The main dataset for this notebook was obtained from the [Secretariat of Women and Gender Equality of the Atlantic](https://www.atlantico.gov.co/index.php/gobernacion/secretarias/mujeres-y-equidad), a government institution whose mission statement is to "better the quality of life for all women in the Atlantic Colombian region."  

One of the Secretariat's main functions is to point women to the right resources. As such, the Secretariat receives several cases of violence against women, with many of the cases going beyond domestic violence. Load the cell below to see how these data look. 

In [None]:
cases = Table.read_table("../data/nb4/secretariat-cases.csv")
cases = cases.with_column("Municipality", [i.title() for i in cases["Municipality"]])
cases_df = cases.to_df()
cases.show(3)

Throughout the previous notebooks, we have asked you to find the size of some given dataset. That is, we've asked you to find how many rows and columns there are. We've also provided explanations on what each column, and asked you to interpret what each row represents for a given dataset. 

The questions for this section will be largely similar to those presented last week. This is so that you get into the habit of understanding what your dataset represents prior to any analysis.  

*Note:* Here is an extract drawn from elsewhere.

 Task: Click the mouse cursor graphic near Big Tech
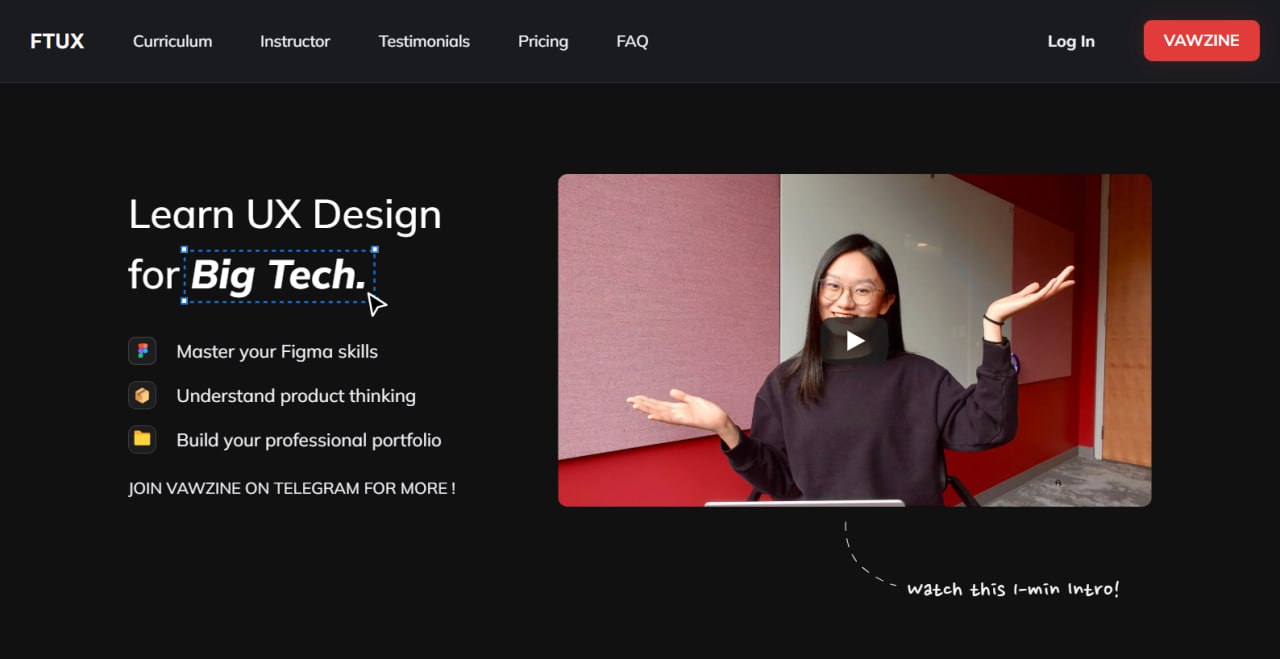click(x=377, y=303)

<div class="alert alert-info">
<b> Question 1.1: </b> Based on the data they contain, what do you think each column represents?
</div> 

*Hint:* Read [the mission statement](https://www.atlantico.gov.co/index.php/secretaria) of the entity that collected these data. 

In [None]:
# Printing out the dataset to help you answer the next couple of questions
cases.show(2)

- Month/Year: ...  
- Victim of the conflict?: ...
- Municipality: ...  
- Reason for Consultation: ... 
- Previous complaints?: ... 
- Violence setting: ...  
- Type of violence: ... 
- Referral: ...  
- Entity referred to: ...

<div class="alert alert-info">
<b> Question 1.2: </b> With these interpretations of our dataset's columns in mind, what do you think each row in our dataset represents?
</div>

*Replace this text with your answer*

<div class="alert alert-info">
    <b> Question 1.3: </b> Using the table properties <code>num_columns</code> and <code>num_rows</code> that we learned in Notebook 1, fill in the code below to print out the size of our dataset. 
</div>

*Hint:* The format of your code should be of the form `dataset.property`

In [None]:
# Hint: What is the name of our dataset?
cases_num_rows = ...
cases_num_columns = ...
print(f"Our dataset has {cases_num_rows} cases and {cases_num_columns} properties to describe each case.")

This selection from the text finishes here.